Brief: Reproduce the items below, from the start through the line that contains "tap(314, 680)", swapping "hamburger menu icon" for "navigation menu icon" and leaving everything else unchanged.

Given records:
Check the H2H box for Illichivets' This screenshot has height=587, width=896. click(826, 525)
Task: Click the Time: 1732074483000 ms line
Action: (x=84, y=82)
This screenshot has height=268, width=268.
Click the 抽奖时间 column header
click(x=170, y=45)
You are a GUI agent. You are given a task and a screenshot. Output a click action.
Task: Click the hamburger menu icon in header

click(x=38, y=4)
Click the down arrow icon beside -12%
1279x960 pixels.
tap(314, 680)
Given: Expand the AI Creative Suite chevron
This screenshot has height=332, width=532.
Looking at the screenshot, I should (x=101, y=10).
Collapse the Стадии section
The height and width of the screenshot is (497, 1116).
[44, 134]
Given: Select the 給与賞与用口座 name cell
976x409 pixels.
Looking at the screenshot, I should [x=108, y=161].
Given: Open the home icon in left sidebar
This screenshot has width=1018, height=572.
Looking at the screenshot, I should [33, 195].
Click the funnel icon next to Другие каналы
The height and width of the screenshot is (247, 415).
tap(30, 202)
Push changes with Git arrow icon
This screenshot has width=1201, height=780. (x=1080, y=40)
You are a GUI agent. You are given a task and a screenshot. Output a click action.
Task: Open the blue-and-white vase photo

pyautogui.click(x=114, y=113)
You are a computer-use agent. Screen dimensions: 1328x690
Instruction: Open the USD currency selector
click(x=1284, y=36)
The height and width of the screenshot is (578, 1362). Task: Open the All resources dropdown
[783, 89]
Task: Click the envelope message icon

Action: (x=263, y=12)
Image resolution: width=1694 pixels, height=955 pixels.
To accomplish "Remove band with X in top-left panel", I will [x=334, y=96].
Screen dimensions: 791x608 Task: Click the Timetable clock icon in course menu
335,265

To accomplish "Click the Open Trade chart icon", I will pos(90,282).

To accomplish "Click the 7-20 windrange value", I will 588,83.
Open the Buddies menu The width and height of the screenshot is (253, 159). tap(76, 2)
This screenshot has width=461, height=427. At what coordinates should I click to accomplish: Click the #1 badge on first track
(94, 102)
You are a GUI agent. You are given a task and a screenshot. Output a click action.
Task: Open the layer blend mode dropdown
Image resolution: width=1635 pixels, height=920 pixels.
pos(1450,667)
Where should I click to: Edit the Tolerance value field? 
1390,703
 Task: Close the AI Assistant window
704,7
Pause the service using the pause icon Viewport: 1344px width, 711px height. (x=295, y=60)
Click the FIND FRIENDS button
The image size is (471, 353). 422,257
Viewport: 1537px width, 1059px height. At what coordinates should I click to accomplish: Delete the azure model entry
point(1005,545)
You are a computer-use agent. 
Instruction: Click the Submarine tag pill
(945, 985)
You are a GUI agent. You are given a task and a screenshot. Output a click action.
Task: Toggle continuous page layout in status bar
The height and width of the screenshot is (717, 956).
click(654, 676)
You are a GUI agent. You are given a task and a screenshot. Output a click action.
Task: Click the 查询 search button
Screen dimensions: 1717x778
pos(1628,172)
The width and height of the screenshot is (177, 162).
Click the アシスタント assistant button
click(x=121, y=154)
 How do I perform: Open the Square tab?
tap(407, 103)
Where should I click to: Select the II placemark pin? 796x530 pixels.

Reply:
Check the H2H box for Illichivets' This screenshot has height=587, width=896. click(826, 525)
Task: Click the Time: 1732074483000 ms line
Action: (x=84, y=82)
This screenshot has height=268, width=268.
Click the 抽奖时间 column header
click(x=170, y=45)
You are a GUI agent. You are given a task and a screenshot. Output a click action.
Task: Click the navigation menu icon in header

click(x=38, y=4)
Click the down arrow icon beside -12%
1279x960 pixels.
tap(314, 680)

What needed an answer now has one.